Dance and drawing are intimately linked to the gesture that performs them. The dancing body creates a figure in space and leaves an impact on site, while the action of the artist sets a point into motion and captures an ephemeral event, which is reproduced in graphic or visual form. Throughout the 20th century, the performing and visual arts thus converged on many occasions. While visual artists investigated the embodied and energetic value of form, dancers and choreographers experimented with the interfaces between sign and action, between notation and improvisation, between a spatial sense of self and an architectural configuration of movement. The hybridization of dance and drawing quickened from mid-century onward, as performance art introduced innovative practices and as borders between disciplines were worn thin, causing interdisciplinary forms to emerge. The body of the artist—whether a dancer or a visual artist—is thus shared by these practices and has become the instrument of their simultaneous realization. Drawing has indeed collided with dance in opening up to three-dimensional space, incorporating surfaces (floor, ceiling, walls) as well as volumes into its process.

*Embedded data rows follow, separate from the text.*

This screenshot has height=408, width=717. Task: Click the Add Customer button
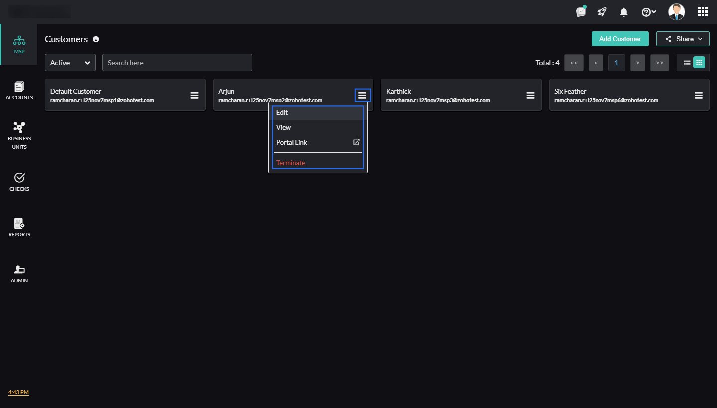620,38
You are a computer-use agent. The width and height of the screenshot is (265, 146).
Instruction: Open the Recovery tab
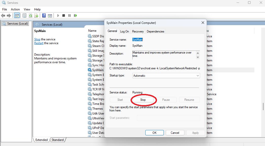click(138, 31)
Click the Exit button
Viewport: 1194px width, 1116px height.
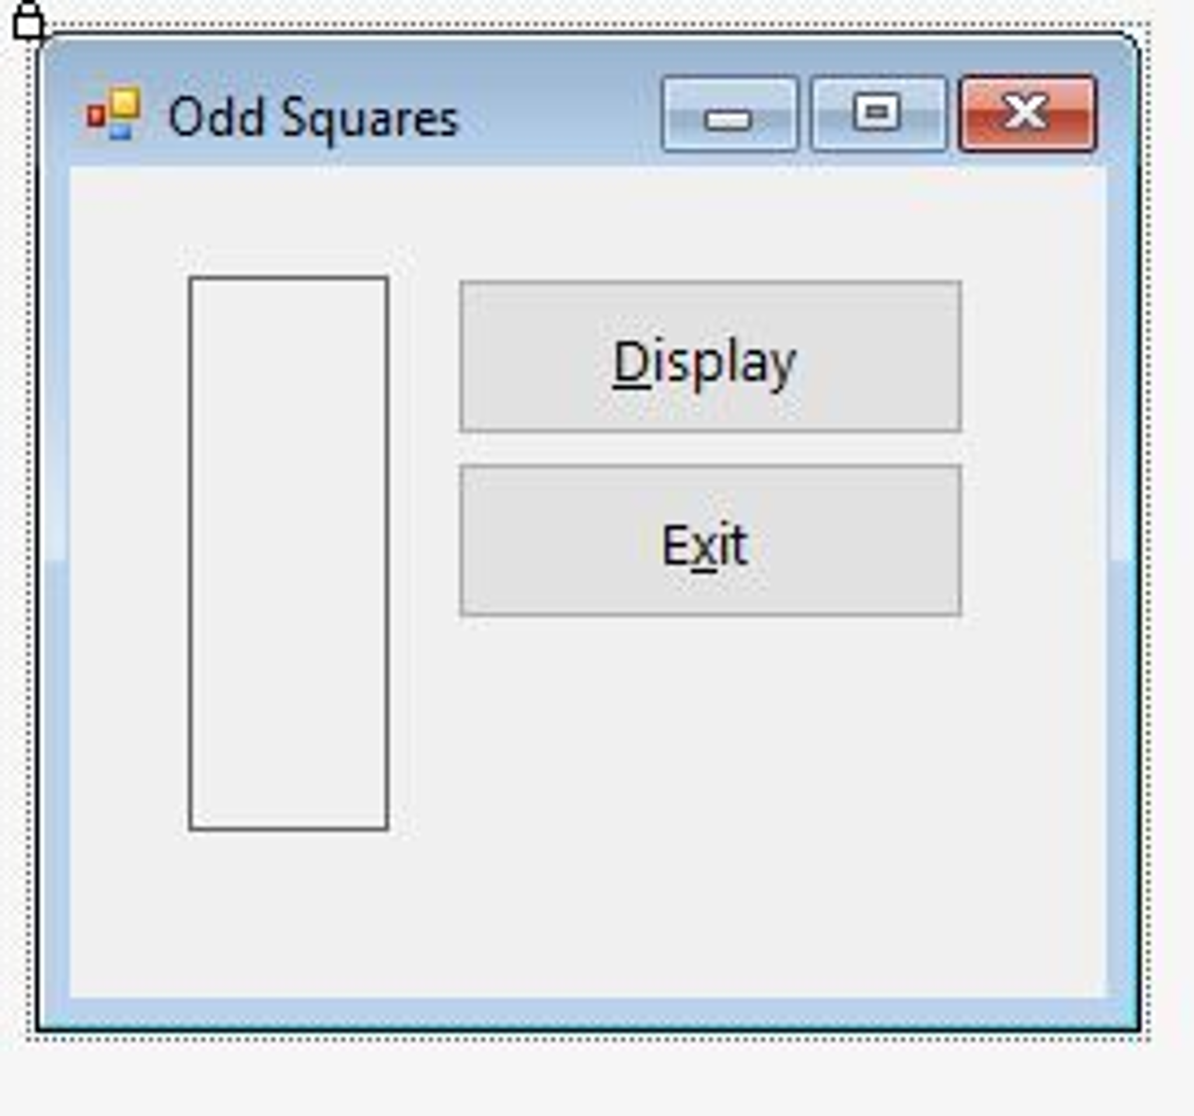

This correspondence is the focus of this volume, a collection of original essays and interviews in which the accounts of theoreticians and practitioners echo each other. It aims to evaluate and discuss the specific interaction of the two media and how their practices have diversified since 1962, namely since the first public performance of the Judson Dance Theater in New York.

Authors and contributors include Cindy Van Acker, Gabriele Brandstetter, Sarah Burkhalter, Pauline Chevalier, Mark Franko, Katrin Gattinger, Julie Enckell Julliard, Anne Teresa De Keersmaeker, Magali Le Mens, Laetitia Legros, Anna Lovatt, Nolwenn Mégard, Robert Morris, OpenEndedGroup, Nadia Perucic, Catherine Quéloz, Yvonne Rainer, Robin Rhode, Susan Rosenberg, Laurence Schmidlin, Katia Schneller, Alexander Schwan, Alan Storey, and Catherine Wood.

The book is part of the Documents series, co-published with Les presses du réel and dedicated to critical writing.